··· SUPPLIED INFORMATION

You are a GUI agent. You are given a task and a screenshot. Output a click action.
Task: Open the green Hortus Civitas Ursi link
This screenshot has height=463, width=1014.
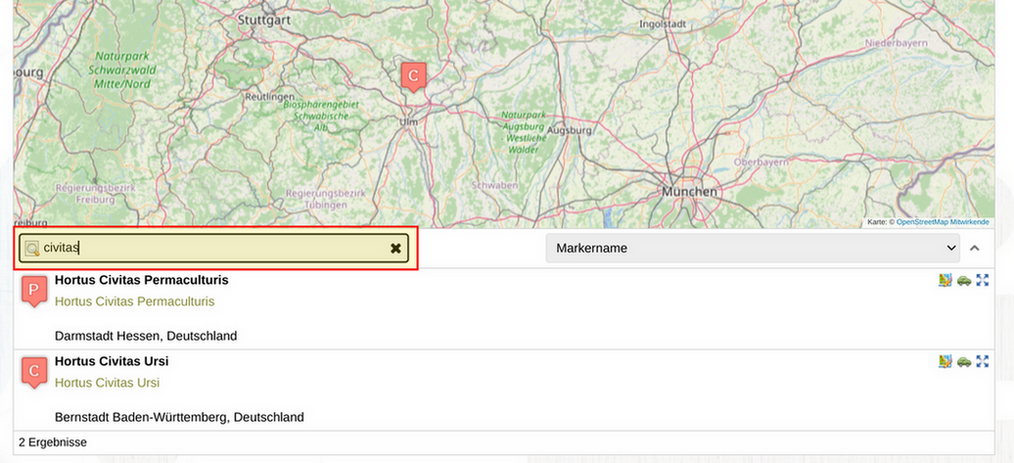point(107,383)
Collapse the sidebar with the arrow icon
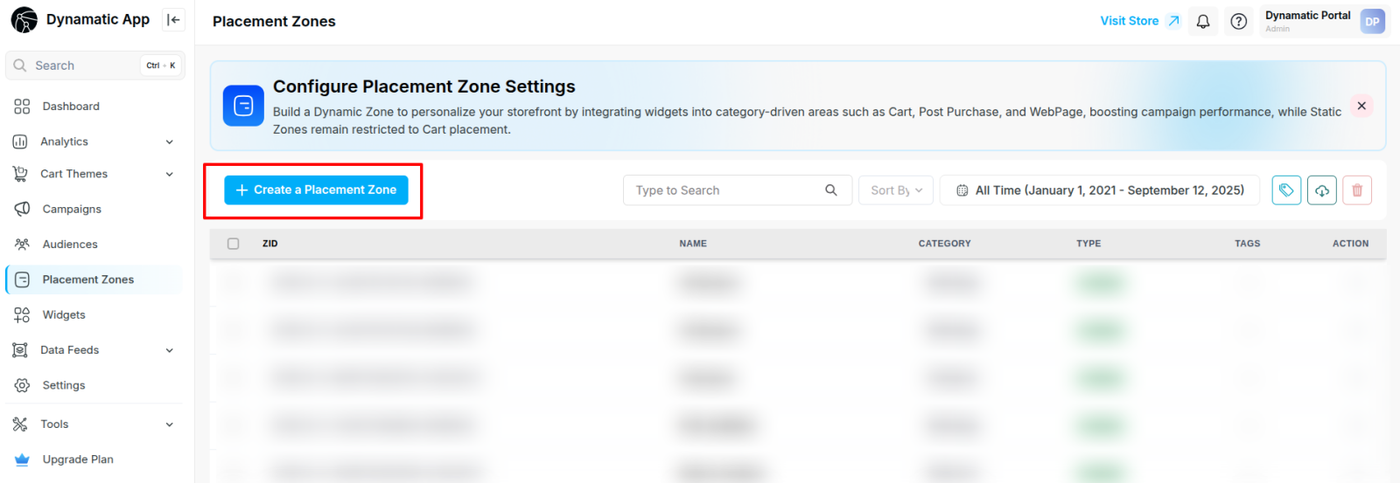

······

◆ **WORK ORDER**: Where the line with "This screenshot has height=463, width=1014." appears in the entries above, begin there and restate every line to the end word for word, minus the pictures.

◆ **TASK ANSWER**:
This screenshot has height=463, width=1014.
point(107,383)
Collapse the sidebar with the arrow icon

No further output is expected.